> **Приведённый отрывок**:
Для Шиллера смысл пьесы был в том, что Турандот добивается права выйти замуж, когда и за кого захочет… Поэт боролся за право женщины на свободу чувства, за право на брачный союз не по расчёту, а по любви. Для немецкого бюргерства и мещанства это было равносильно бунту против сложившихся норм. Но как эта тема устарела для москвичей 1922 года! И уж если что-нибудь заставит тут современного зрителя не заскучать, так только хорошая театральная шутка, эстетическое удовольствие от весёлой иронии и виртуозного искусства актёров.

Будем улыбаться и откровенно шутливо изображать переживания героев, как и подобает в остроумной фантастической пьесе.

Борьба за свободу чувства? Очень хорошо! Для актёров борьба за искреннее, чистое, глубокое чувство, идущее на сцене от всей души, будет на веки вечные иметь первостепенное профессиональное значение! Так давайте же борьбу за правду чувства и за право чувства прославим своими откровенно театральными средствами… Покажем, как живые человеческие страсти могут восторжествовать под смешными карнавальными масками, у буффонных, шутовских персонажей, созданных прихотливой фантазией сказочника, с какой неожиданной силой и красотой может заговорить о себе сама жизнь даже в подчёркнуто комических, полных иронии ситуациях откровенно условного придуманного действия. Игра остроумия. Правда страстей в «игрушечном», невероятном представлении. Вечная борьба за чистоту морали, за душевную красоту человека на весёлой искромётной актёрской площадке, где каждое мгновенье — игра и в то же время сама правда, каждое мгновенье — неприкрытая выдумка и в то же время острая мысль и глубокое человеческое чувство. Одним словом, каждое мгновенье — демонстрация мастерства художников-актёров, создание особой театральной поэзии…

Обнажим искусство театра так, чтобы не сама пьеса, а её представление стало смыслом нашего спектакля. Чеканная дикция. Огонь и кровь в жесте, в интонациях, в словах, в импровизационной лёгкости передачи. Никакой истеричности и неврастении. Смысл не в бытовых «оправданиях» психологического театра — все оправдано жизнью образа. Пусть зритель аплодирует театру, аплодирует актёрам за их жизнерадостную игру, за их удивительное уменье воспроизводить жизнь в условных образах шутки-сказки.

Ведь не что иное, как наслаждение от самой театральной игры, от замечательных человеческих талантов, лежит в основе как раз самых демократических, исконно народных, площадных видов театра. Балаган, цирк — очевидные тому доказательства. А разве старинная итальянская народная комедия масок не вызывала восторга зрителей, между прочим, и тем, что актёры обнажали пред ними своё мастерство, свой весёлый труд?

Вахтангов угадывал, что стремление к «радости театра», к радости мастерства, к возвеличению искусного труда актёра перекликается с настроениями нового зрителя после Октябрьской революции — зрителя, для которого освобождение и прославление благородного труда мастеров составляют народную гордость, так же как его борьба за искренние, благородные чувства.

> **Задания для выполнения**:
(1) Что, согласно отрывку о пьесе Шиллера, составляло для Шиллера смысл этой пьесы?
(2) Продолжите отрывок о пьесе Шиллера, начав сразу после его последнего предложения.

> **Исходные записи**:
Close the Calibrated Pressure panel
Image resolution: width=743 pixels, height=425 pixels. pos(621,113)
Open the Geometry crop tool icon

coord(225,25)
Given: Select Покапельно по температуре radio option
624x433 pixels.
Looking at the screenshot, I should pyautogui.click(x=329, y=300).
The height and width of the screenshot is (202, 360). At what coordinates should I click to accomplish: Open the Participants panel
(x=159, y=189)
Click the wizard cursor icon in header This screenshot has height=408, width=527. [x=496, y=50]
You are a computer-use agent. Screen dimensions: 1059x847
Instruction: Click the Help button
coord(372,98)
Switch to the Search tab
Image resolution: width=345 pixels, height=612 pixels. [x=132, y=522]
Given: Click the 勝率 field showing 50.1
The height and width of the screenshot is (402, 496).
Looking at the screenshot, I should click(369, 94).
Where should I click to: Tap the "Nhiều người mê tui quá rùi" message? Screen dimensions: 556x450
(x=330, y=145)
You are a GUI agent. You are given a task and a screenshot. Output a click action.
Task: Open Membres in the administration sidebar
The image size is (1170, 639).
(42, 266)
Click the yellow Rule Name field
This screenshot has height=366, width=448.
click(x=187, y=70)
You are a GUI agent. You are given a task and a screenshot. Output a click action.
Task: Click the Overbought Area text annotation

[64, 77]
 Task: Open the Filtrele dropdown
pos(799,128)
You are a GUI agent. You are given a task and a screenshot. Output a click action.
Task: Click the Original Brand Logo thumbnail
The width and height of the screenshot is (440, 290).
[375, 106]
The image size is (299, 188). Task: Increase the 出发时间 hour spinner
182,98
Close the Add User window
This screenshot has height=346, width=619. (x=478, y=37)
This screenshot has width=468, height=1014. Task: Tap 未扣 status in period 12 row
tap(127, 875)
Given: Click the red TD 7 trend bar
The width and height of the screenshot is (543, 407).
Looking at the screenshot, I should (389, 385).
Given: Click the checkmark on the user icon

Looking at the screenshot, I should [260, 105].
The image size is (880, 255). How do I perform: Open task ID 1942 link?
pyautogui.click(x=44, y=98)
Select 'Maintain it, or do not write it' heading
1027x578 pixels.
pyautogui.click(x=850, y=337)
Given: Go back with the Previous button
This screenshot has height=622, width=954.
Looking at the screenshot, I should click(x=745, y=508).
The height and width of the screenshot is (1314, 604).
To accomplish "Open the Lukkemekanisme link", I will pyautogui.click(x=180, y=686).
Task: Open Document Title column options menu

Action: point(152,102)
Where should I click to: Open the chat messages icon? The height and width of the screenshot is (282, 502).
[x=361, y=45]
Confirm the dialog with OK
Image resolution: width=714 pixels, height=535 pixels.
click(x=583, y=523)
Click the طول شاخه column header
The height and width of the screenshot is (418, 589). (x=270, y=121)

> **Решённые задачи**:
(1) Турандот добивается права выйти замуж, когда и за кого захочет.

(2)
Насколько Евгений Богратионович шёл в «Турандот» не от буржуазного рафинированного «эстетства», а от чувства современности, видно хотя бы из того, что вначале он предложил актёрам выйти на «парад» во «вступлении к спектаклю»: в кожаных куртках — рабочей прозодежде тех лет. И если вместо курток появились потом на сцене фраки и яркие разноцветные платья у актрис, то совсем не как приятная его сердцу принадлежность буржуазного салона, а только потому, что Вахтангов не нашёл в быту других подчёркнуто праздничных, торжественных костюмов.

В то же время замысел спектакля «Принцесса Турандот» полемически направлен против сентиментального страдальчества и нытья на сцене, против господствовавшего ранее мещанского натурализма, против сложившихся буржуазных традиций психологического театра.

И если в итоге в спектакле всё же кое-что остаётся от «припудренности» и от «салонного» стилизаторства и манерности, то это в значительной мере привнесено и художником И. Нивинским, и музыкой Н. Сизова и А. Козловского, и коллективом исполнителей, и другими привходящими влияниями из окружавшей режиссёра среды — влияниями, идущими от многочисленных, глубоко укоренившихся театральных традиций.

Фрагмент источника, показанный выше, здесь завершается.